Has the buzz around PUMA in recent years surprised you at all?
I’m not surprised, but the pace that we’ve been able to move has been great. It embodies our motto ‘Forever Faster’, in that we’re always trying to get things done as quickly as possible, but there’s also always room for improvement.
We’ve taken a lot of risks, and most of them have paid off, so that’s great. I think we’re a little ahead of where we thought we’d be three years ago. The pandemic hasn’t been easy, we’ve all felt the challenges, and we’ll see how we weather the storm. We’re doing okay. We’ve made some canny moves in terms how we operate the business, and readapting to handle the challenges of the past couple of months.
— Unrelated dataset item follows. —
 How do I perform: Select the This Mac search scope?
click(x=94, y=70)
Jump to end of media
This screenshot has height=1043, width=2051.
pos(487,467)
With that in mind, what’s in the pipeline for PUMA?
We want to keep bringing fresh energy to the world of sports, and keep challenging conventions. You may have seen what we’re doing with our new relationship with Dua Lipa – we’re really trying to make a push in the women’s market. We really have a great opportunity to show what we’re about as a brand, reach new consumers, and bring excitement to sports and sports culture in a way no other brand ever has.
That’s what I hope to keep doing. We’re not gonna let up.